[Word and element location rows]
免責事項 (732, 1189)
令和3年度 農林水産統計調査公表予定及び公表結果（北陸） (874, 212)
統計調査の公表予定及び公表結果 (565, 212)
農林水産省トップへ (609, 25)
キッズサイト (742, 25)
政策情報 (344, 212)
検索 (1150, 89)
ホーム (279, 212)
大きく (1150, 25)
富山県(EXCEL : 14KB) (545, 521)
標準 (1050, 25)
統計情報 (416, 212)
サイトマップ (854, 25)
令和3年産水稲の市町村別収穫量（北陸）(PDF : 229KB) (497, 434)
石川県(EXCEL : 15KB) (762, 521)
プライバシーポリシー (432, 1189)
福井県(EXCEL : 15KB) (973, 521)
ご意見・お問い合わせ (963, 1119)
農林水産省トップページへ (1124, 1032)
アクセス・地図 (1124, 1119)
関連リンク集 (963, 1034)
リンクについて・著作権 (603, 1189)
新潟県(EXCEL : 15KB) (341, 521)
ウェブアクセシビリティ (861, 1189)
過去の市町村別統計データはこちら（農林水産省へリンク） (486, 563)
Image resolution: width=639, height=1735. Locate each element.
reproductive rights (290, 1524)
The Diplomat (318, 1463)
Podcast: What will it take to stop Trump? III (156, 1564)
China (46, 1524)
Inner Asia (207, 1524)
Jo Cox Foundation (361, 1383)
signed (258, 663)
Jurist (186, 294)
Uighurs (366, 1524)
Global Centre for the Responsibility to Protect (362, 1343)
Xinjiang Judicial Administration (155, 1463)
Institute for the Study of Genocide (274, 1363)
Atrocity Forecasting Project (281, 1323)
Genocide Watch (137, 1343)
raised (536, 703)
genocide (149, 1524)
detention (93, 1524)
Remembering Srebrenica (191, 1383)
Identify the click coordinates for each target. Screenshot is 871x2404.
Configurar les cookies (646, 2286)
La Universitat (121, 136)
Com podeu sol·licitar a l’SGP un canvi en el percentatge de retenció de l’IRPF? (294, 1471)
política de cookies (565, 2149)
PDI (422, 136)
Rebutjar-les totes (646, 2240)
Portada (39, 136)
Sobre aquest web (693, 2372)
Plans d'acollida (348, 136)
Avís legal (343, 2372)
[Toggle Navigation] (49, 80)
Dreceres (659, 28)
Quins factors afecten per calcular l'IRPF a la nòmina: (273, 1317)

_WHAT IS ASKED_. Convert everything from the line containing "キッズサイト (742, 25)" down to the end of the rows into a Markdown table with the columns Number and Text, skipping any blank lines.

_RESPONSE FOR THIS EXERCISE_.
| Number | Text |
|---|---|
| 1 | キッズサイト (742, 25) |
| 2 | 政策情報 (344, 212) |
| 3 | 検索 (1150, 89) |
| 4 | ホーム (279, 212) |
| 5 | 大きく (1150, 25) |
| 6 | 富山県(EXCEL : 14KB) (545, 521) |
| 7 | 標準 (1050, 25) |
| 8 | 統計情報 (416, 212) |
| 9 | サイトマップ (854, 25) |
| 10 | 令和3年産水稲の市町村別収穫量（北陸）(PDF : 229KB) (497, 434) |
| 11 | 石川県(EXCEL : 15KB) (762, 521) |
| 12 | プライバシーポリシー (432, 1189) |
| 13 | 福井県(EXCEL : 15KB) (973, 521) |
| 14 | ご意見・お問い合わせ (963, 1119) |
| 15 | 農林水産省トップページへ (1124, 1032) |
| 16 | アクセス・地図 (1124, 1119) |
| 17 | 関連リンク集 (963, 1034) |
| 18 | リンクについて・著作権 (603, 1189) |
| 19 | 新潟県(EXCEL : 15KB) (341, 521) |
| 20 | ウェブアクセシビリティ (861, 1189) |
| 21 | 過去の市町村別統計データはこちら（農林水産省へリンク） (486, 563) |
| 22 | Image resolution: width=639, height=1735. Locate each element. |
| 23 | reproductive rights (290, 1524) |
| 24 | The Diplomat (318, 1463) |
| 25 | Podcast: What will it take to stop Trump? III (156, 1564) |
| 26 | China (46, 1524) |
| 27 | Inner Asia (207, 1524) |
| 28 | Jo Cox Foundation (361, 1383) |
| 29 | signed (258, 663) |
| 30 | Jurist (186, 294) |
| 31 | Uighurs (366, 1524) |
| 32 | Global Centre for the Responsibility to Protect (362, 1343) |
| 33 | Xinjiang Judicial Administration (155, 1463) |
| 34 | Institute for the Study of Genocide (274, 1363) |
| 35 | Atrocity Forecasting Project (281, 1323) |
| 36 | Genocide Watch (137, 1343) |
| 37 | raised (536, 703) |
| 38 | genocide (149, 1524) |
| 39 | detention (93, 1524) |
| 40 | Remembering Srebrenica (191, 1383) |
| 41 | Identify the click coordinates for each target. Screenshot is 871x2404. |
| 42 | Configurar les cookies (646, 2286) |
| 43 | La Universitat (121, 136) |
| 44 | Com podeu sol·licitar a l’SGP un canvi en el percentatge de retenció de l’IRPF? (294, 1471) |
| 45 | política de cookies (565, 2149) |
| 46 | PDI (422, 136) |
| 47 | Rebutjar-les totes (646, 2240) |
| 48 | Portada (39, 136) |
| 49 | Sobre aquest web (693, 2372) |
| 50 | Plans d'acollida (348, 136) |
| 51 | Avís legal (343, 2372) |
| 52 | [Toggle Navigation] (49, 80) |
| 53 | Dreceres (659, 28) |
| 54 | Quins factors afecten per calcular l'IRPF a la nòmina: (273, 1317) |